● WORK TASK:
Up to and including the line that contains "Task: Click the Rozdil'na town label", reproduce every line exactly, beginning with the first line below.

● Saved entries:
[Start of section]
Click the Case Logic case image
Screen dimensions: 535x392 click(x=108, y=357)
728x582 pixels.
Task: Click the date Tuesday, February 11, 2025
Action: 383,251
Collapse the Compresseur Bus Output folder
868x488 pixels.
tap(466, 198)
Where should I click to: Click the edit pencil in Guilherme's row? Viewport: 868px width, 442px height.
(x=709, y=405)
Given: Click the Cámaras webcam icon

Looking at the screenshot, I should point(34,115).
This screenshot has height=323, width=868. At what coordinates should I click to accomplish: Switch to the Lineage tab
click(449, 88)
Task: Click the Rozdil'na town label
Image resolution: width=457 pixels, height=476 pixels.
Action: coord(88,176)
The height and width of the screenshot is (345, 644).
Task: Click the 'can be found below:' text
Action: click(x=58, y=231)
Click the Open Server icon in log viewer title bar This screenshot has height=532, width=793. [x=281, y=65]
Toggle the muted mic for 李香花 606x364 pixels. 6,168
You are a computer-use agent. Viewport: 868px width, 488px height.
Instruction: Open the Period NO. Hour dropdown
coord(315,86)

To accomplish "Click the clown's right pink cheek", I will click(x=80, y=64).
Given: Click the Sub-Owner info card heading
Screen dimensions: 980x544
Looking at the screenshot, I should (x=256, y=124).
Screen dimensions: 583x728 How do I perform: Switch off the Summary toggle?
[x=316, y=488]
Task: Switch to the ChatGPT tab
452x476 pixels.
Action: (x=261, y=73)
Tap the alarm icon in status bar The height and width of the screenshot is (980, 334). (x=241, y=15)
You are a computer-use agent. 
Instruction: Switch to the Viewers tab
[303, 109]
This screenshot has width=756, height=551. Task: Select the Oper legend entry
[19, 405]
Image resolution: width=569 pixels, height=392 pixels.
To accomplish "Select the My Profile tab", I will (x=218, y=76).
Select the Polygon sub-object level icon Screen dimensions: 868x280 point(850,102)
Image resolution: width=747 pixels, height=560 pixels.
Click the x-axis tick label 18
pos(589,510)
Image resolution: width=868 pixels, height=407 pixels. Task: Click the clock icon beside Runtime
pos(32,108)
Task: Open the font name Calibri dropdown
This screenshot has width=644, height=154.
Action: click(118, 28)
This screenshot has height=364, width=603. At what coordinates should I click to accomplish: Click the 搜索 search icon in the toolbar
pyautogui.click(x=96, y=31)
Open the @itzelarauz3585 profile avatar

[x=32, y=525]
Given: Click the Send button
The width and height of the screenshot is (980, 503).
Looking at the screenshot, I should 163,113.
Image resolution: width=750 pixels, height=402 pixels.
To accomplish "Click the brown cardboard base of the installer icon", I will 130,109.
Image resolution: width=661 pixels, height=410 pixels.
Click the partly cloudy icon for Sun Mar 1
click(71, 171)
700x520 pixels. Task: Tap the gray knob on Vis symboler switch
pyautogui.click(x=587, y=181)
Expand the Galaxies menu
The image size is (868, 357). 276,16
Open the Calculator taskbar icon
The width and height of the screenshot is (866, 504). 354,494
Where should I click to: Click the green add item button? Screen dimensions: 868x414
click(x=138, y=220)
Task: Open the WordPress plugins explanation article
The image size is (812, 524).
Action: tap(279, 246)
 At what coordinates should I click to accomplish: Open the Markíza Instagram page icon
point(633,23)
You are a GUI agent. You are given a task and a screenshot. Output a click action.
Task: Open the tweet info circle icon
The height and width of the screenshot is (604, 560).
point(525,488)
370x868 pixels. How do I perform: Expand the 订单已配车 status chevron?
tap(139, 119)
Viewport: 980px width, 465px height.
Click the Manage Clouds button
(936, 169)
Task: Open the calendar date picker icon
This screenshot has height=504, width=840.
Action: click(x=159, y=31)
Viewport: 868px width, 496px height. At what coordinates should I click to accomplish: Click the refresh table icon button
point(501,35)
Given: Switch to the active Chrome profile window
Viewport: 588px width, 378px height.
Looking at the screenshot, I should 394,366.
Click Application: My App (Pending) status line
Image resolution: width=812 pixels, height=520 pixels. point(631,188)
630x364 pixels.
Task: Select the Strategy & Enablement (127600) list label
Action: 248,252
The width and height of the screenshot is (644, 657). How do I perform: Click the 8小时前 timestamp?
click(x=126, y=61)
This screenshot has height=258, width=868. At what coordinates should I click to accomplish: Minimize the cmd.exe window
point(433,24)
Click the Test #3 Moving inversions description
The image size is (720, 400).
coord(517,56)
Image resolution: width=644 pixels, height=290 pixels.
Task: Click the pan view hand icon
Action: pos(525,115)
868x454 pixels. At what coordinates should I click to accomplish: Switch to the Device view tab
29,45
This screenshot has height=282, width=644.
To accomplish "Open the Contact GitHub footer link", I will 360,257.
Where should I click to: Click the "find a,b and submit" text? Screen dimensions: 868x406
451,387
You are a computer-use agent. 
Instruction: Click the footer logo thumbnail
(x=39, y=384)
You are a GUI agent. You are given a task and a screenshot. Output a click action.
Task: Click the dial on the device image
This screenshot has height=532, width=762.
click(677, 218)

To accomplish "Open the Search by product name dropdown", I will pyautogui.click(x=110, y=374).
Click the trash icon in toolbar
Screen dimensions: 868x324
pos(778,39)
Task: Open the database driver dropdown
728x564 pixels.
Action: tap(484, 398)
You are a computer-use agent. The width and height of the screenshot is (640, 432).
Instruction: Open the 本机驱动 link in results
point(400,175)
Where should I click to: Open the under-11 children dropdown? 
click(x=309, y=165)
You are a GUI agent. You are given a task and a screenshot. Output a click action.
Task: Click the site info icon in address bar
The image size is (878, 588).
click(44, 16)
[End of section]
● ANSWER SECTION:
Click the Case Logic case image
Screen dimensions: 535x392 click(x=108, y=357)
728x582 pixels.
Task: Click the date Tuesday, February 11, 2025
Action: 383,251
Collapse the Compresseur Bus Output folder
868x488 pixels.
tap(466, 198)
Where should I click to: Click the edit pencil in Guilherme's row? Viewport: 868px width, 442px height.
(x=709, y=405)
Given: Click the Cámaras webcam icon

Looking at the screenshot, I should point(34,115).
This screenshot has height=323, width=868. At what coordinates should I click to accomplish: Switch to the Lineage tab
click(449, 88)
Task: Click the Rozdil'na town label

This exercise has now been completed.